Толкаю и медленно открываю с дрожью в руках. В комнате стоит человек и смотрит на широкий экран. На экране движутся фигурки. Невозможно разглядеть — он все заслоняет. Ого, тут еще один. Ах, черт возьми!
— Не знаю, считать это успехом или провалом, — говорит первый.
— Камни... в сохранности
— Как сказать, — отвечает первый. — Я даже не знаю. — Вздыхает. — Я наблюдал за ними, не отрываясь, в течение двух часов, с того момента, как они оказались на пляже. И по мере того как они продвигались, миля за милей, кровь стыла у меня в жилах.
— Что же мы доложим Хаме Воплощенному?
— Было бы глупо теперь рассказывать ему об этом. Мы ведь ничего не знаем.
— Но, — говорит второй, — по крайней мере, мы можем заняться Городом Новой Надежды, раз уж они избавились от этой сверхамебы.
— А ты уверен, что избавились?
— После того, как она получила такие ожоги над открытым реактором? Да она едва доползла до берега. Она почти что поджарена и разнесена в клочья.
— А сами-то они в безопасности? — спрашивает второй.
— Именно сейчас? Отнюдь нет.
На столе у двери какой-то блестящий предмет. Да, вот оно. В куче использованного оборудования U-образный кусок металла. Как раз то, что надо. Ах черт, еще изоленту. Быстро туда, пока они не видят. Прекрасно.
Закроем дверь, медленно. Оп! Щелкнул замок. Теперь быстрей отсюда, примем невинный вид на случай, если они выйдут. Надеюсь, старик не заметил, и они не выйдут. И снова по ступенькам вниз. Мимо проносятся черные каменные стены. Через другую дверь в сад, где темные цветы, пурпурные, темно-красные, некоторые с голубым отливом, и большие каменные вазоны. Ох, жрецы спускаются по тропе, и с ними Болванчик. Он заставит меня идти на молитву.
Спрячемся за вазон. Вот так. Что делать, если он меня поймает?
Правда, сэр, под форменным платьем у меня ничего нет. Выглянем.
Еле слышный вздох облегчения. Здесь нельзя громко дышать. Ушли.
Рассмотрим добычу. У вазона есть ручка на самом верху. Его высота около восьми футов.

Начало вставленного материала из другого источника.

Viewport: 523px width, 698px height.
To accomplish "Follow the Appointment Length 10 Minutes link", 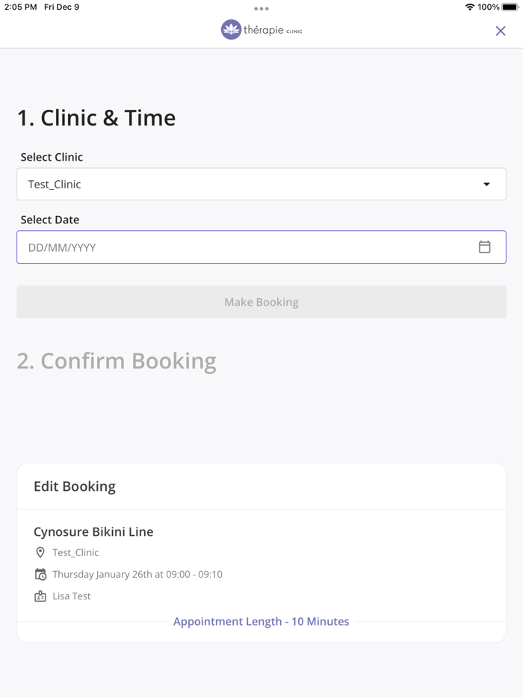I will (x=262, y=621).
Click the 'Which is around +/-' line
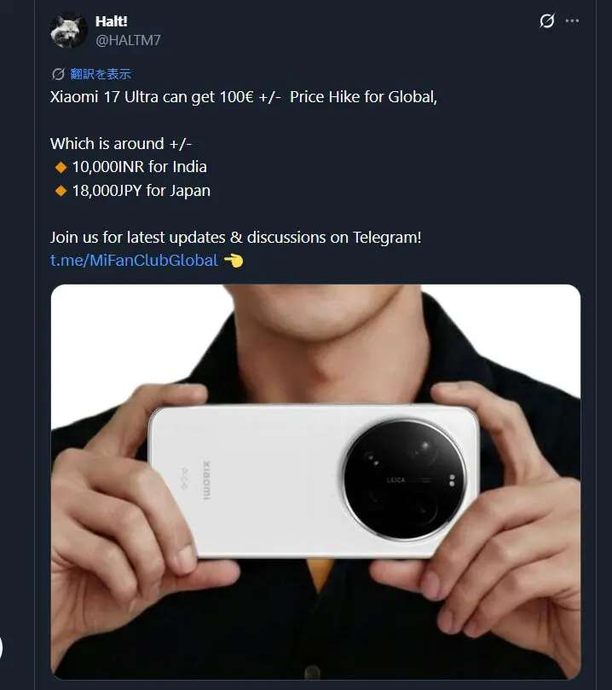This screenshot has height=690, width=612. tap(121, 144)
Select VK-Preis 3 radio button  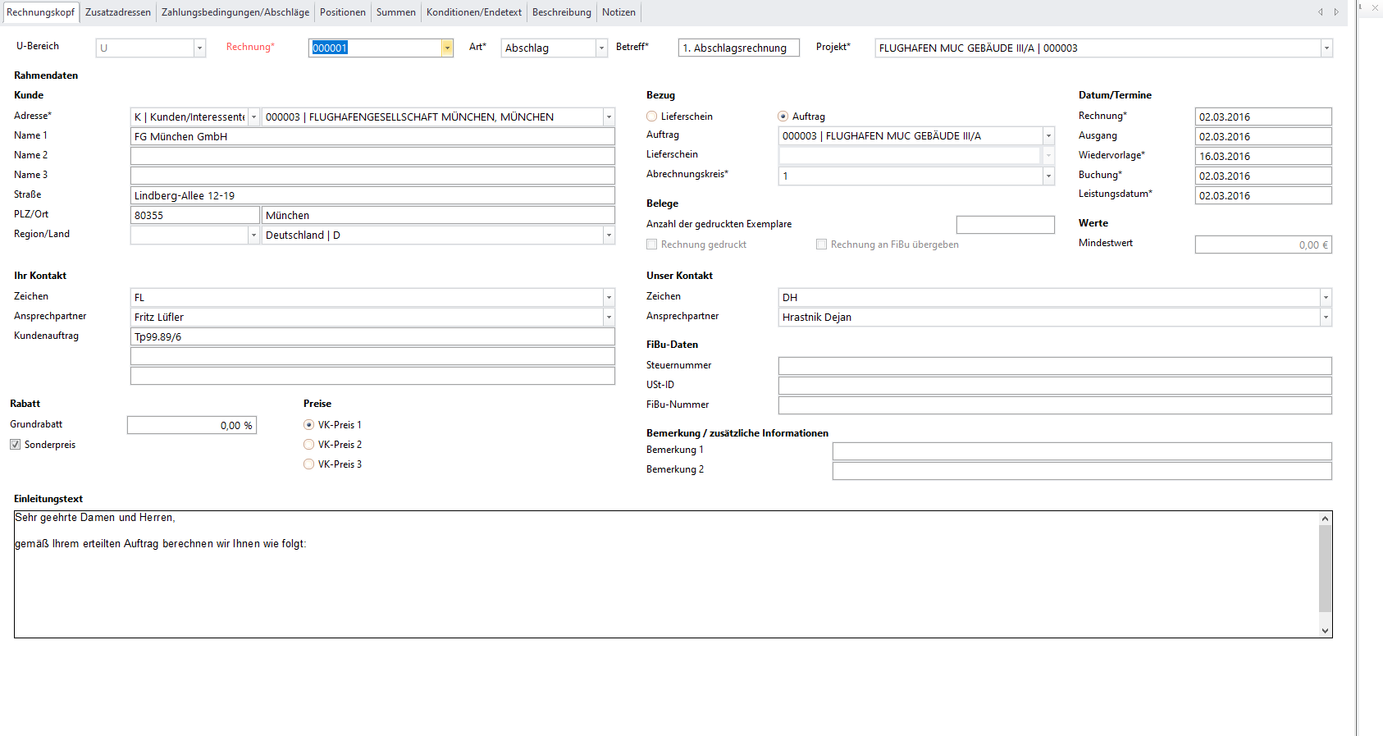tap(309, 464)
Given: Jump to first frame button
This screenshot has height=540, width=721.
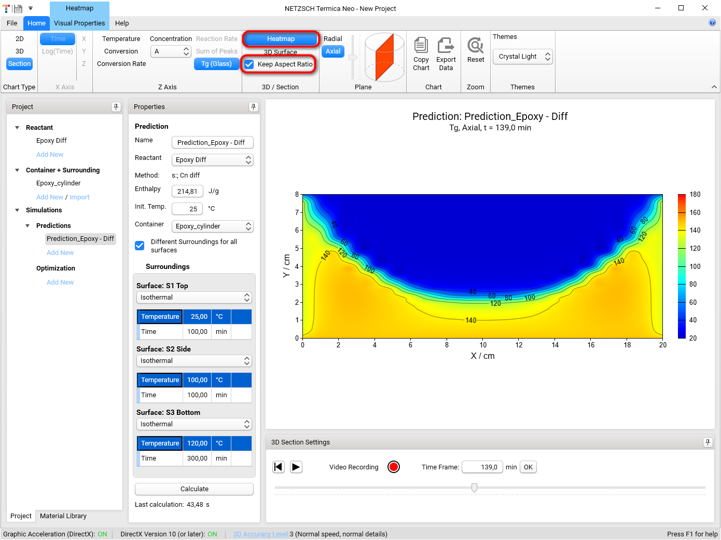Looking at the screenshot, I should coord(279,467).
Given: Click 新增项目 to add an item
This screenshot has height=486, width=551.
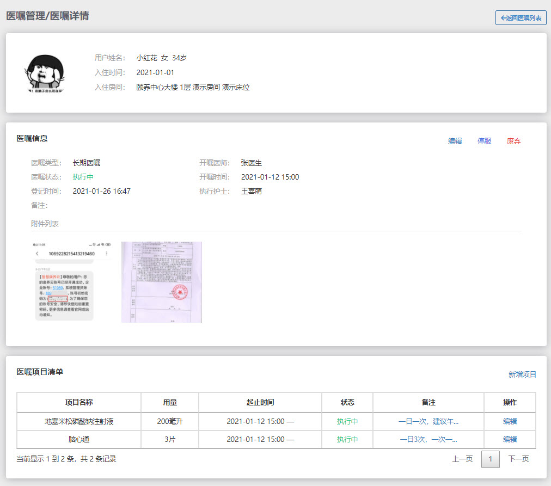Looking at the screenshot, I should click(522, 374).
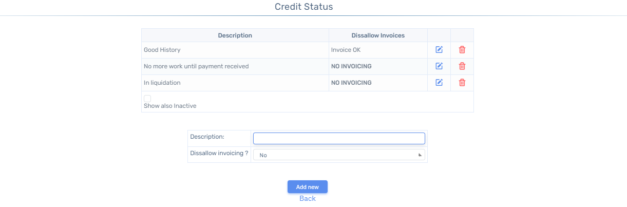Delete the In liquidation row
This screenshot has width=627, height=207.
click(x=462, y=83)
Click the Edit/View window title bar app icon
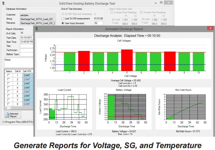215x150 pixels. [3, 3]
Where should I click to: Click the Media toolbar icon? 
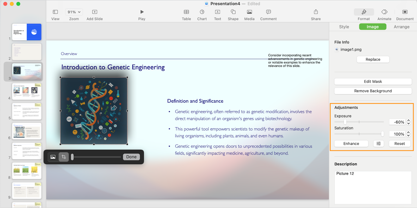tap(249, 12)
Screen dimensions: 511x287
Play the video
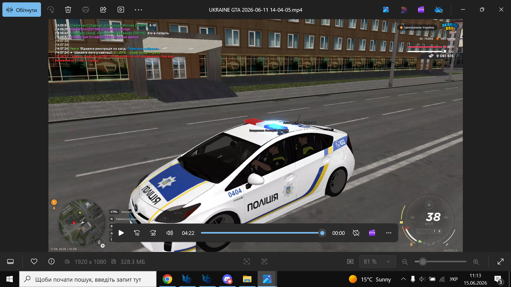click(x=121, y=233)
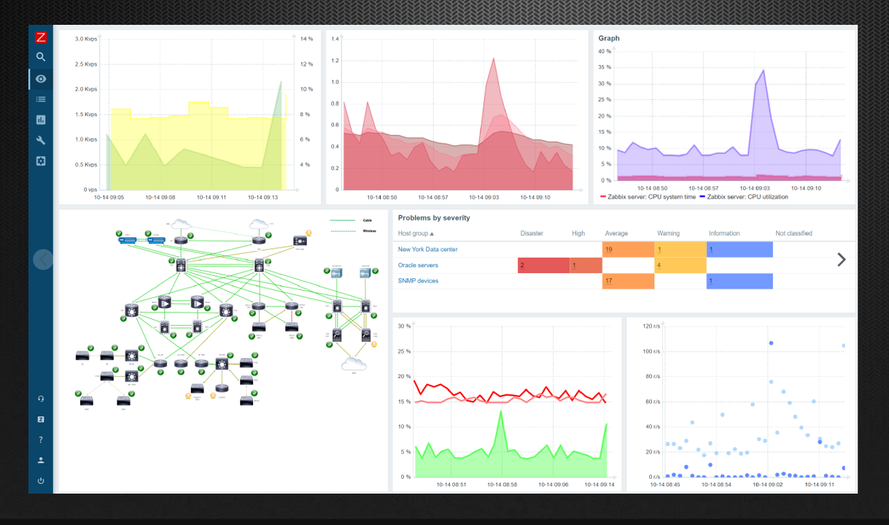Go to previous dashboard page with left arrow

[x=43, y=259]
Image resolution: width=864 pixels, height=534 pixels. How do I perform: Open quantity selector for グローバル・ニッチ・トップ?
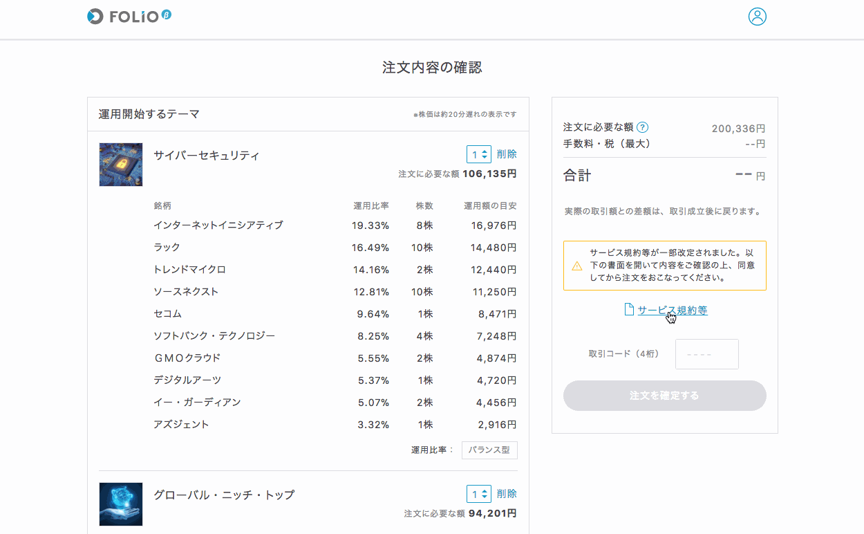click(x=478, y=494)
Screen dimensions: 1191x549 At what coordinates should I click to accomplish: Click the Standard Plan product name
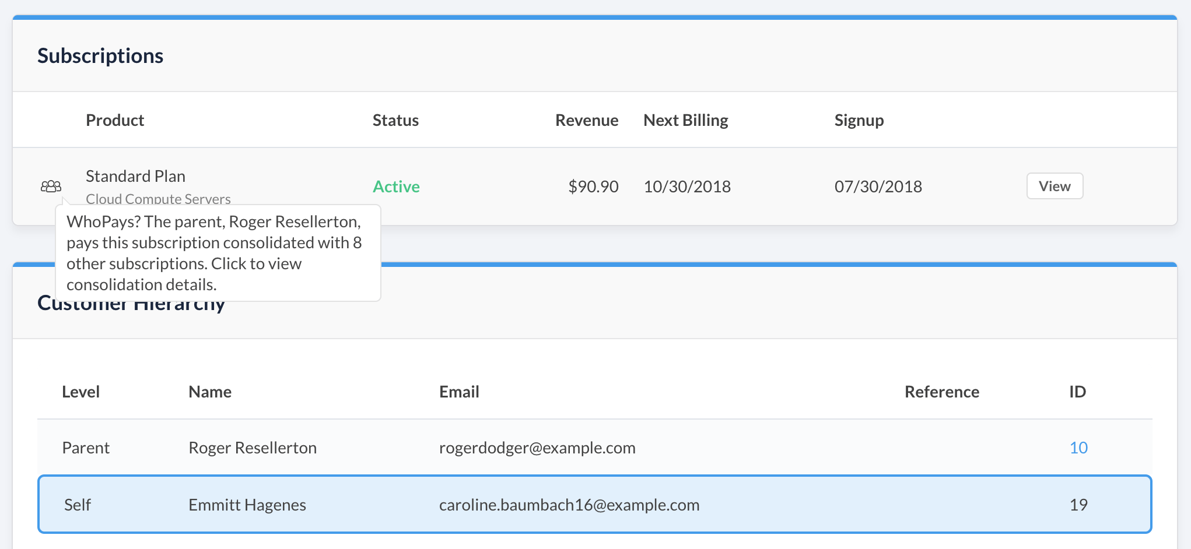[x=135, y=176]
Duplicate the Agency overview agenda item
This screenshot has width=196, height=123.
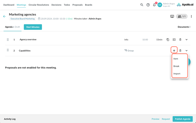coord(168,40)
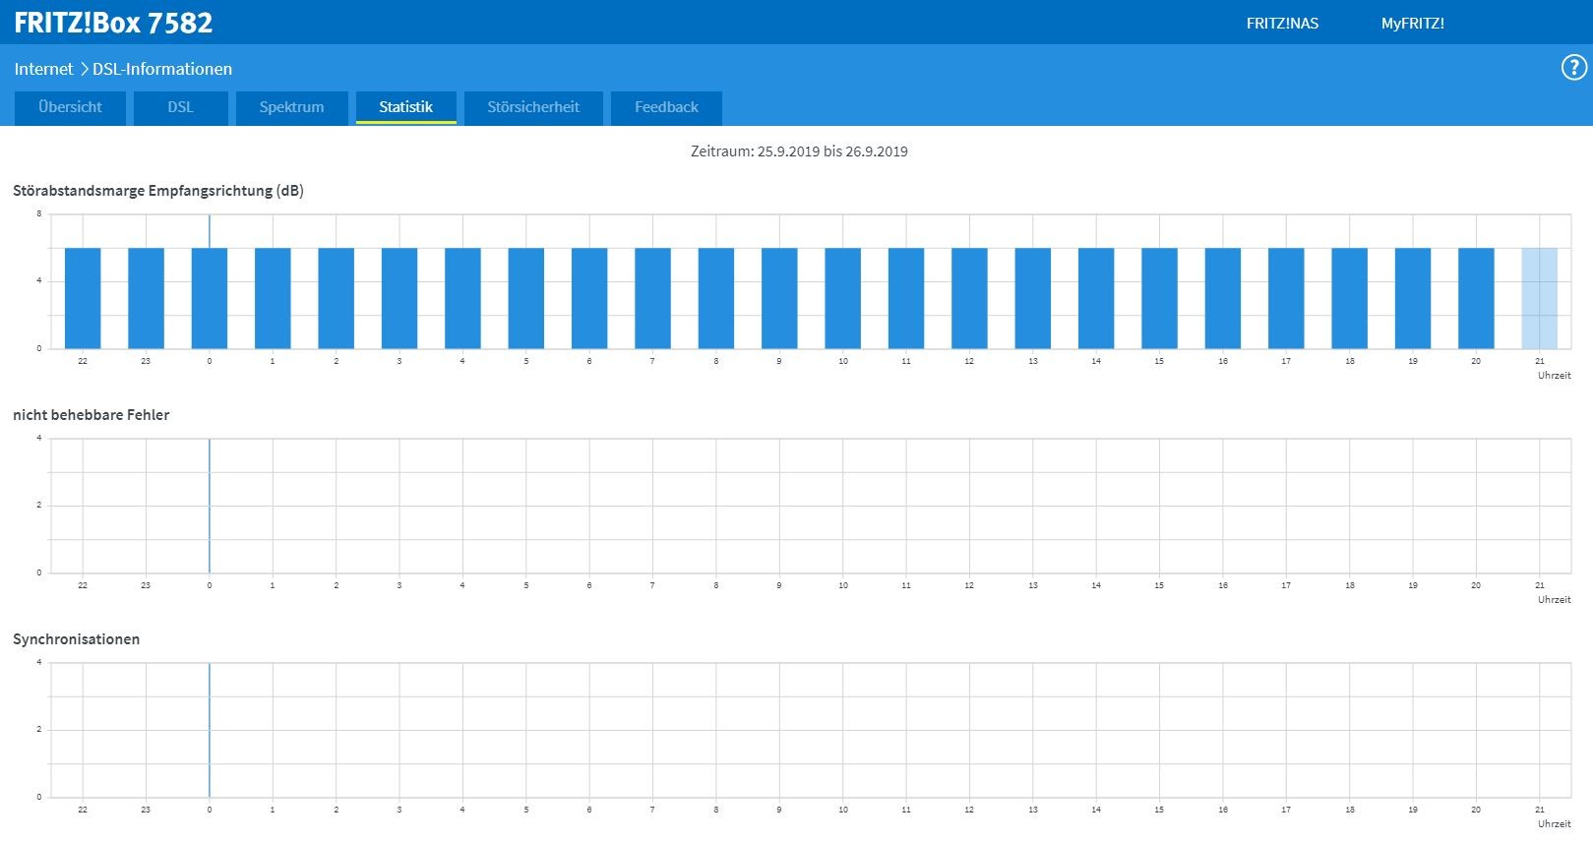
Task: Select the Spektrum tab
Action: (x=291, y=107)

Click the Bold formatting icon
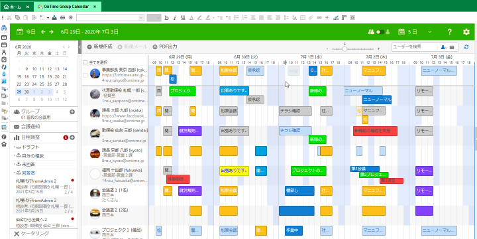tap(166, 18)
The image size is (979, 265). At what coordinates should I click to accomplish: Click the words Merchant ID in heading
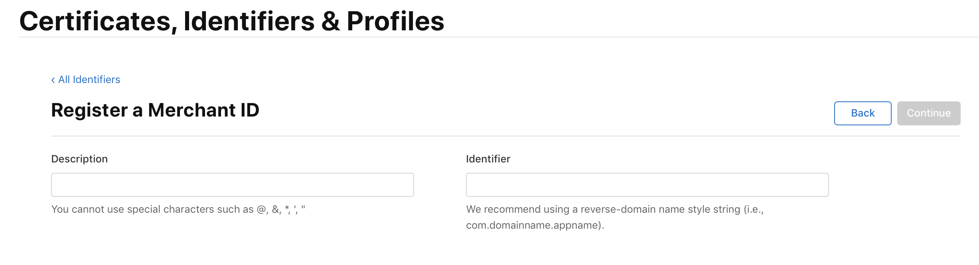coord(203,110)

Раз, два, три — и прыжок, и... держись, и... подтягивайся.
Попробуем забраться наверх... Вот так. Пальцы ног уже на холодном камне вазона, уже на самой кромке, а в вазоне земля. Уф, уф, уф.
Где-то здесь, если мне не изменяет память. Приятно зарываться руками в сырую землю. А! Мой палец. Вот оно. Коричневый бумажный мешок под слоем земли.
Поднимаем. Все здесь? Откроем, посмотрим. На самом дне, завернутые в бумагу — мелкие кусочки меди, несколько длинных железных стержней, дощечка, штифтики. К содержимому мешка моя маленькая ручка добавляет катушку медной проволоки и U-образный кусок металла. Теперь прячем все это в платье и... после того как сюда заберешься, как же спуститься? Всегда забываю.
Повернуться, спустить ноги, вот так, и повиснуть... Черт, платье зацепилось за ручку.
И отпуститься.
Снова содрала кожу на голени. Когда-нибудь научусь. Охо-хо, у Болванчика полетит конденсатор, когда он увидит дыру на платье. Ну, что ж, sic vita est. Теперь посмотрим, можно ли будет все это собрать. Присядем и за работу. Вот так. Открываем сумку, вываливаем содержимое в подол и начинаем рыться грязными руками.